DOCUMENT SEGMENT =
· · · · ·

[comp.editors] repeated character editing

cadman@cbnewsm.att.com (jerome.schwartz) (03/29/91)

How would I do a simple edit command, vi map or sed script, to
replace all occurrences of repeated characters in a file with one
of each of the characters.

ie:   This:   AAAAPPPPLLLLEEEE   ppppiiiieeee
   to this:   APPLE pie

Thanks in advance,
Jerry
**********************************************************************
Jerome Schwartz               | Standard Disclaimer:
AT&T Bell Laboratories        |
Crawfords Corner Rd.          | Views expressed are my own and
Holmdel, N.J.  07733          | do not necessarily reflect those
Phone  : (201)-949-8560       | of my employer.
**********************************************************************

FFAAC09@cc1.kuleuven.ac.be (Nicole Delbecque & Paul Bijnens) (03/29/91)

In article <1991Mar28.181335.7813@cbnewsm.att.com>, cadman@cbnewsm.att.com
(jerome.schwartz) says:
>How would I do a simple edit command, vi map or sed script, to
>replace all occurrences of repeated characters in a file with one
>of each of the characters.
>
>ie:   This:   AAAAPPPPLLLLEEEE   ppppiiiieeee
>   to this:   APPLE pie

try   (on SYSV)
     tr -s '[\001-\377]' '[\001-\377]' < input  > output

giving:
     APLE pie
      ^
      |
  one letter P!   This program does not know to spell the words!
--
Polleke   (Paul Bijnens)
Linguistics dept., K. University Leuven, Belgium
FFAAC09@cc1.kuleuven.ac.be

cadman@cbnewsm.att.com (jerome.schwartz) (03/29/91)

In article <1991Mar28.181335.7813@cbnewsm.att.com>, cadman@cbnewsm.att.com (jerome.schwartz) writes:
> 
> How would I do a simple edit command, vi map or sed script, to
> replace all occurrences of repeated characters in a file with one
> of each of the characters.
> 
> ie:   This:   AAAAPPPPLLLLEEEE   ppppiiiieeee
>    to this:   APPLE pie
> 
> Thanks in advance,
> Jerry

The example should have been:

AAAAPPPPPPPPLLLLEEEE ppppiiiieeee

With 2 sets of 4 P's.

Still with no success,

Jerry
**********************************************************************
Jerome Schwartz               | Standard Disclaimer:
AT&T Bell Laboratories        |
Crawfords Corner Rd.          | Views expressed are my own and
Holmdel, N.J.  07733          | do not necessarily reflect those
Phone  : (201)-949-8560       | of my employer.
**********************************************************************

ruhtra@turing.toronto.edu (Arthur Tateishi) (03/30/91)

In article <1991Mar28.181335.7813@cbnewsm.att.com> cadman@cbnewsm.att.com (jerome.schwartz) writes:
>
>How would I do a simple edit command, vi map or sed script, to
>replace all occurrences of repeated characters in a file with one
>of each of the characters.

· · · · ·

STATED GOAL A =
List every distinct email address that appears in the thread about repeated character editing.

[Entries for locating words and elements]
· · · · ·

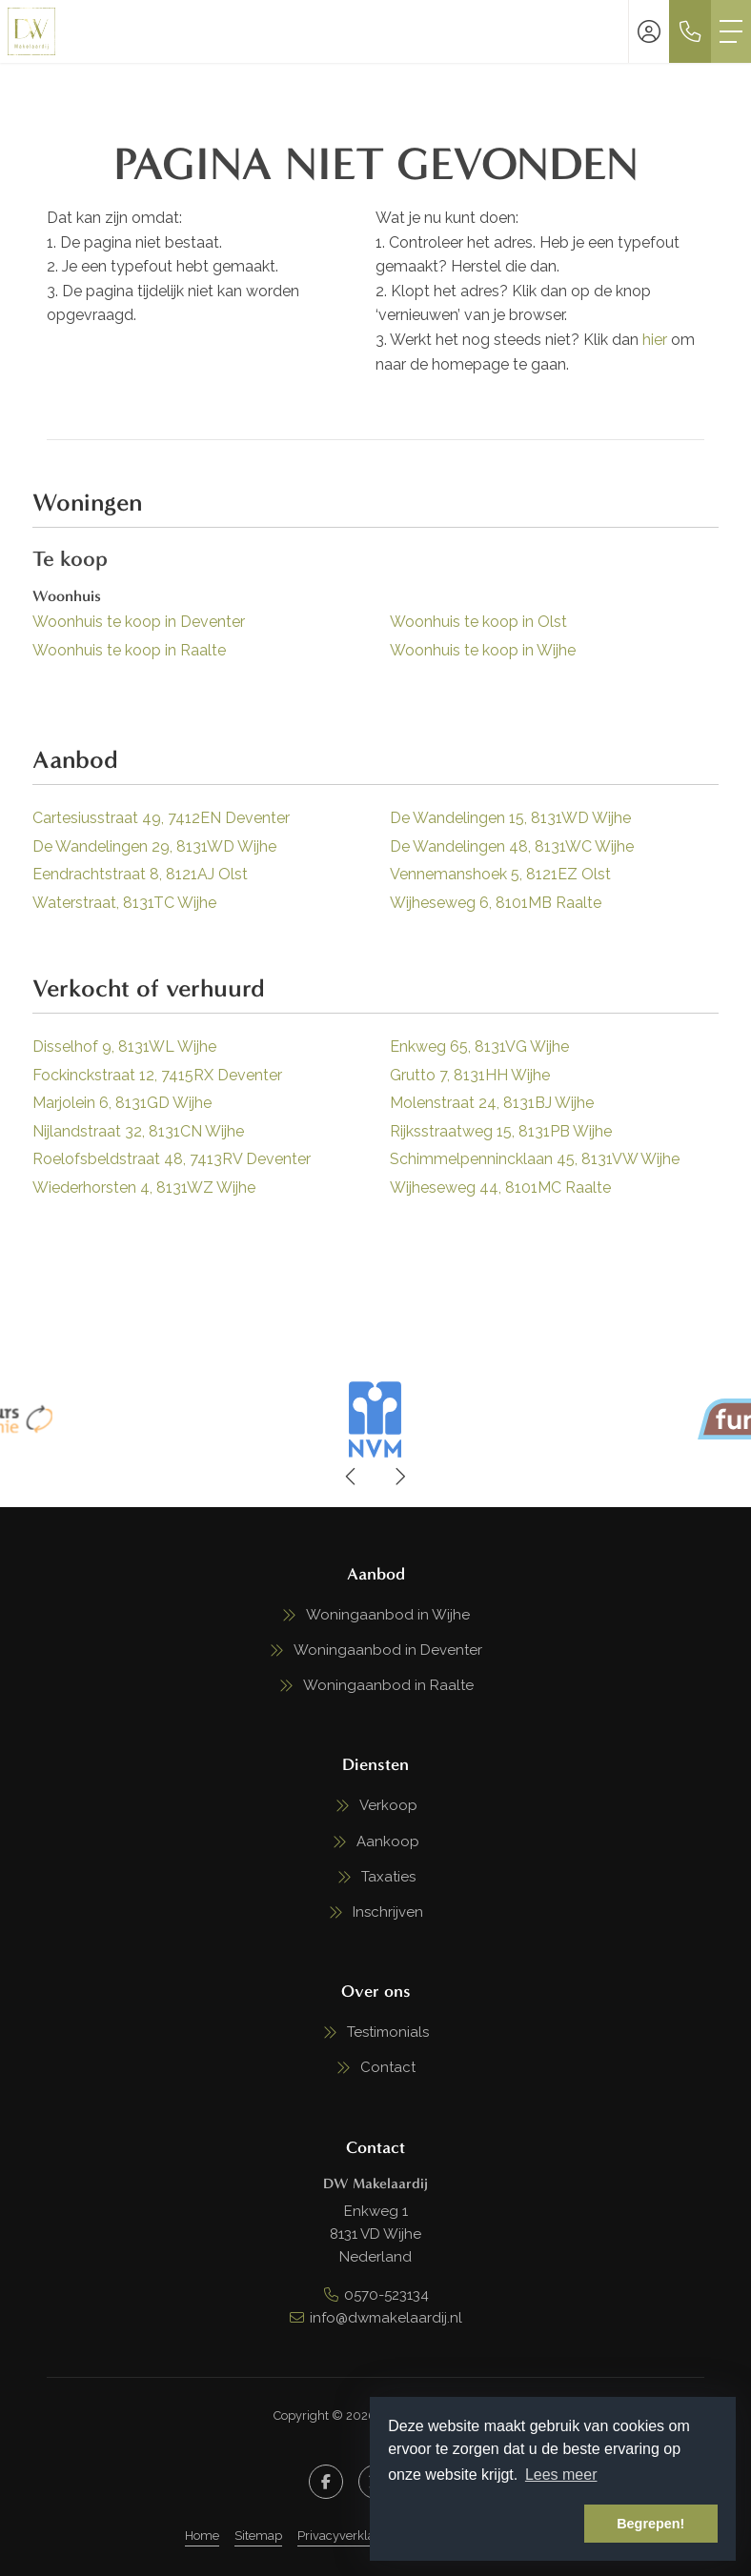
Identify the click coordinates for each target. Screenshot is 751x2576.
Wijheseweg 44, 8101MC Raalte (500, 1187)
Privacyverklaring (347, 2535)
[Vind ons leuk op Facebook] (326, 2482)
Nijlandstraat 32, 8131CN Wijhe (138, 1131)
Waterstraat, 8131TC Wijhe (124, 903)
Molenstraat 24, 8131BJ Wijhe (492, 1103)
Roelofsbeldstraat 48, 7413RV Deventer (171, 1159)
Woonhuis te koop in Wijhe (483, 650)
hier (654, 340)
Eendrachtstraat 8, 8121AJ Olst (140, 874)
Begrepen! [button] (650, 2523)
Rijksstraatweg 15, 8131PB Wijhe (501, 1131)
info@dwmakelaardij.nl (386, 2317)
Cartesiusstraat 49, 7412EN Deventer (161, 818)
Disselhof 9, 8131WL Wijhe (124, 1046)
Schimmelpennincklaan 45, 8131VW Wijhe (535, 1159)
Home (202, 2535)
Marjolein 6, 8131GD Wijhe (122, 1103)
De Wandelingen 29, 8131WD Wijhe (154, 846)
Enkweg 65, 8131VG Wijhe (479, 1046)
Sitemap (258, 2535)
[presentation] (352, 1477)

· · · · ·

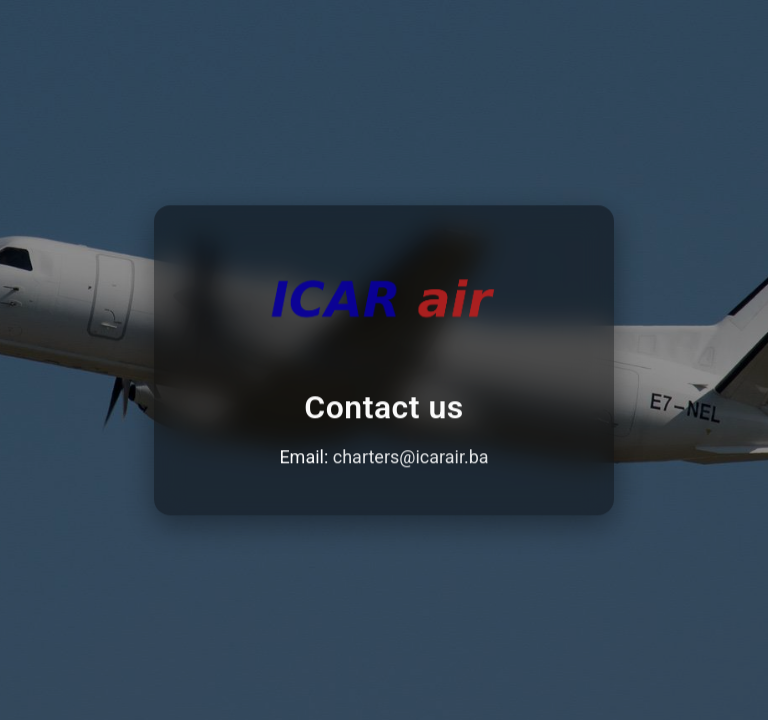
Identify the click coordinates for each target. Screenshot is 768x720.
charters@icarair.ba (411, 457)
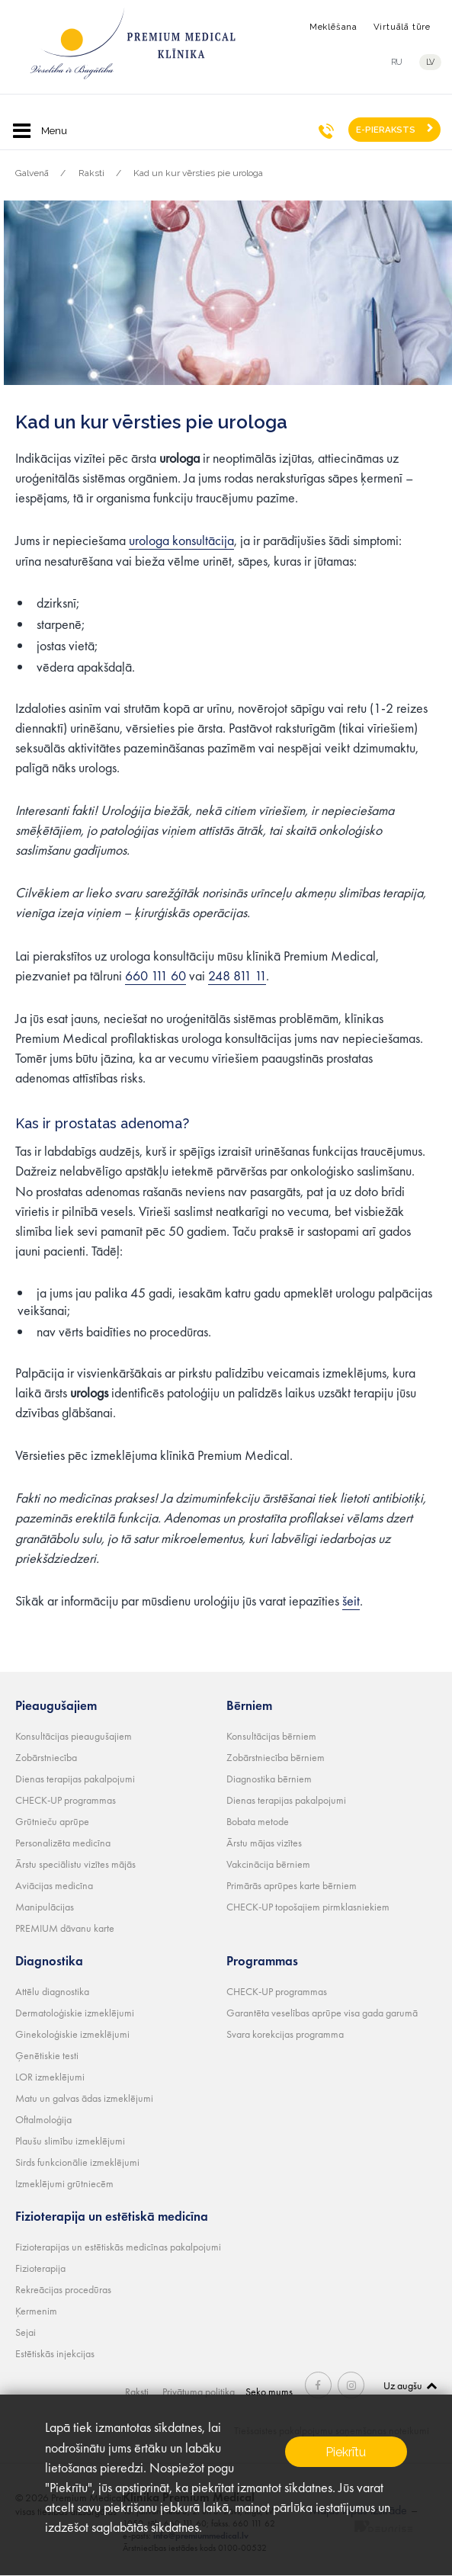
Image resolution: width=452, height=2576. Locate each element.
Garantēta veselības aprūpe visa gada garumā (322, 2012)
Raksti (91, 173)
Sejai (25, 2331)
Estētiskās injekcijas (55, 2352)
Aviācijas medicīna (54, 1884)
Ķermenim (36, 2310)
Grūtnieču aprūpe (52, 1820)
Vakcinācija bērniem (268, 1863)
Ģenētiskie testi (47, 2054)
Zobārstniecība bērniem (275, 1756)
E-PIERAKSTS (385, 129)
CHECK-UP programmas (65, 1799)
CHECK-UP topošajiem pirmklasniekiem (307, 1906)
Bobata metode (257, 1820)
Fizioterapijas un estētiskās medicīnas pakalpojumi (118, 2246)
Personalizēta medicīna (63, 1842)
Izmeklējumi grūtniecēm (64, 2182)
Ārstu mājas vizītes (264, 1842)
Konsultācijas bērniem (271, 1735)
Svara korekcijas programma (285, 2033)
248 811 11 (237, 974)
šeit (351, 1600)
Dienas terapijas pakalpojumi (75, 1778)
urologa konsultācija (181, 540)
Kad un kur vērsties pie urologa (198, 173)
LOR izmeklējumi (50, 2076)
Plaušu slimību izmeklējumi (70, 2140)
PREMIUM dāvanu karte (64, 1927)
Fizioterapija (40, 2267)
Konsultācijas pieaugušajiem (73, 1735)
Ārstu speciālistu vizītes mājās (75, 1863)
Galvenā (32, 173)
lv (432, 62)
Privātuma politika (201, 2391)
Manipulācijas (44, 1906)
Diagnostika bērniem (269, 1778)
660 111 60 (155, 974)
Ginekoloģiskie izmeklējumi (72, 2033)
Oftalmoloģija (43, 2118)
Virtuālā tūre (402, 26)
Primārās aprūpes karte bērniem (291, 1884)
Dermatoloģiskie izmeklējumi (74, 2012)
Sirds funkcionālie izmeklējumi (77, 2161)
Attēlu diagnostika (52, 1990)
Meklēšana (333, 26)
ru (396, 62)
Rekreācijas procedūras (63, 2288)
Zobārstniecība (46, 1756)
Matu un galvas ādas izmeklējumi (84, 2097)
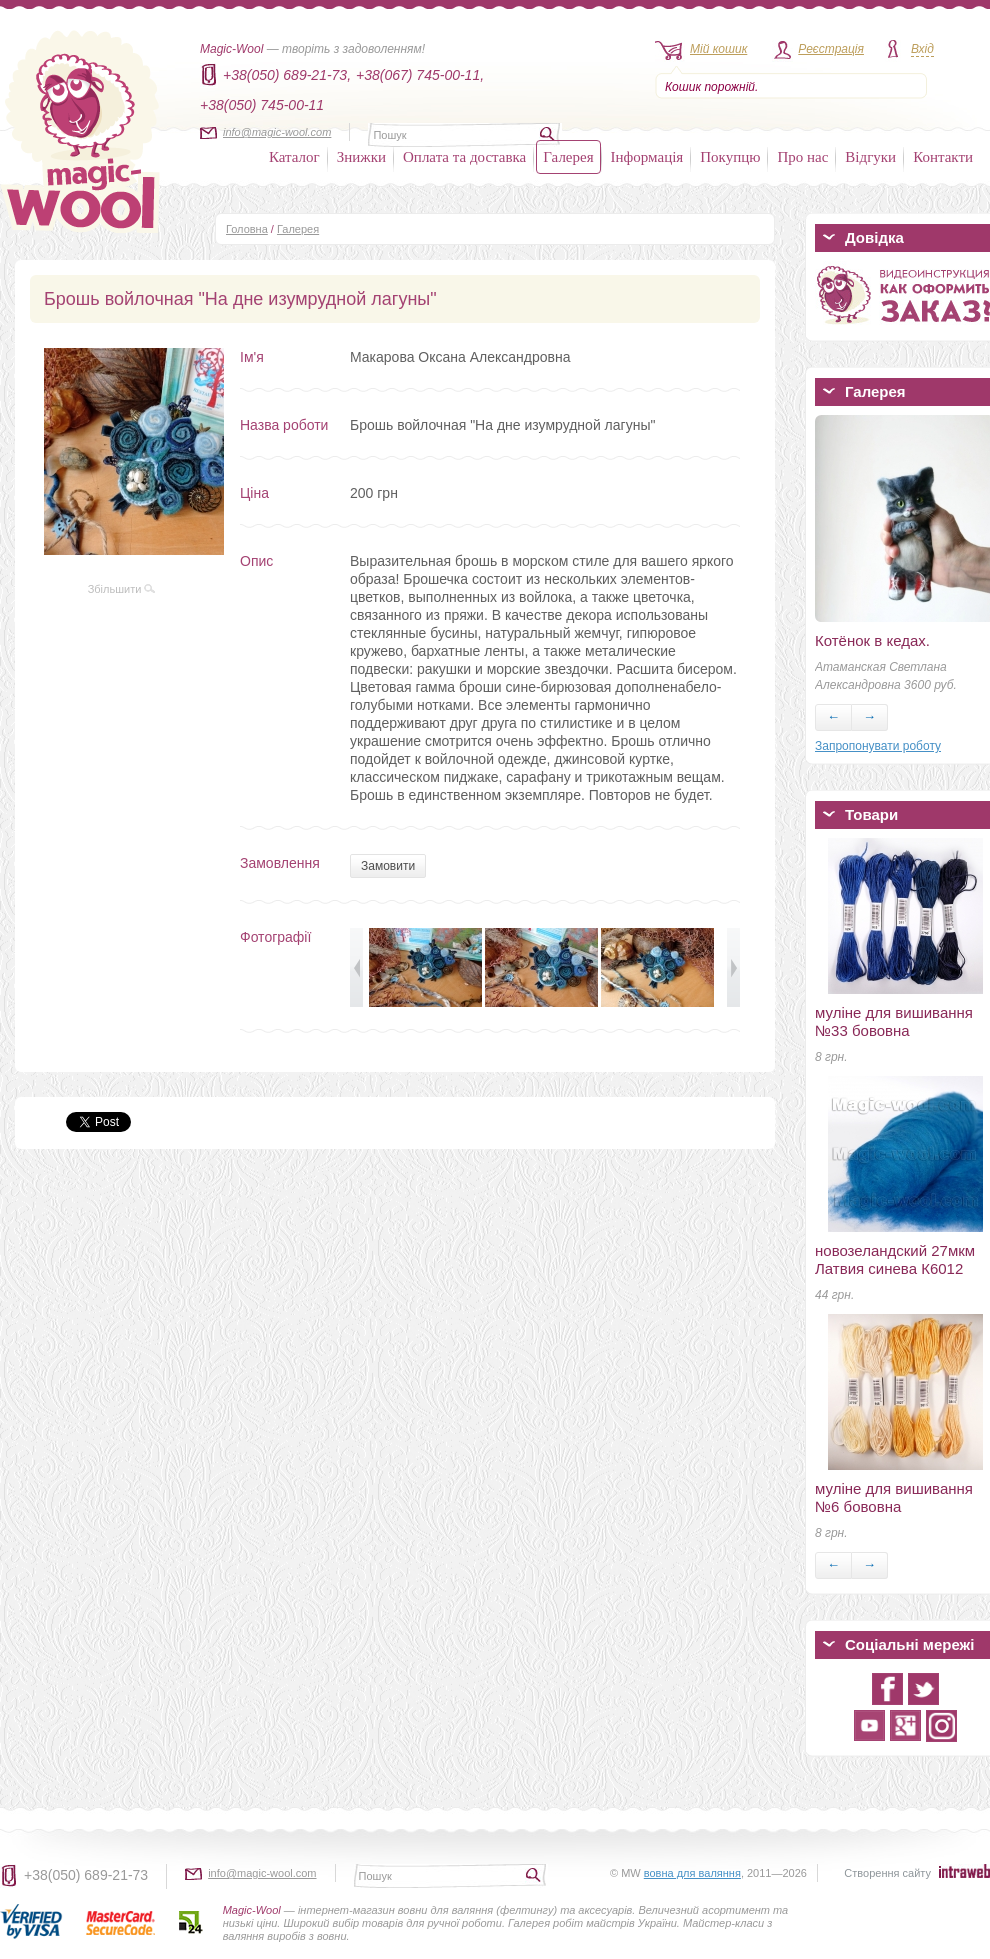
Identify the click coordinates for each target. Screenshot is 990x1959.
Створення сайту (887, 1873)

· · · · ·

STATED GOAL B =
In the records, rewrite each line from the one containing "Eendrachtstraat 8, 8121AJ Olst (140, 874)" through the one containing "Home (202, 2535)", inclusive, and move every coordinate by -40 on both axes.

FULL ANSWER A =
cadman@cbnewsm.att.com
FFAAC09@cc1.kuleuven.ac.be
ruhtra@turing.toronto.edu

FULL ANSWER B =
Eendrachtstraat 8, 8121AJ Olst (100, 834)
Begrepen! [button] (610, 2483)
Rijksstraatweg 15, 8131PB Wijhe (461, 1091)
info@dwmakelaardij.nl (346, 2277)
Cartesiusstraat 49, 7412EN Deventer (121, 778)
Disselhof 9, 8131WL Wijhe (84, 1006)
Schimmelpennincklaan 45, 8131VW Wijhe (495, 1119)
Home (162, 2495)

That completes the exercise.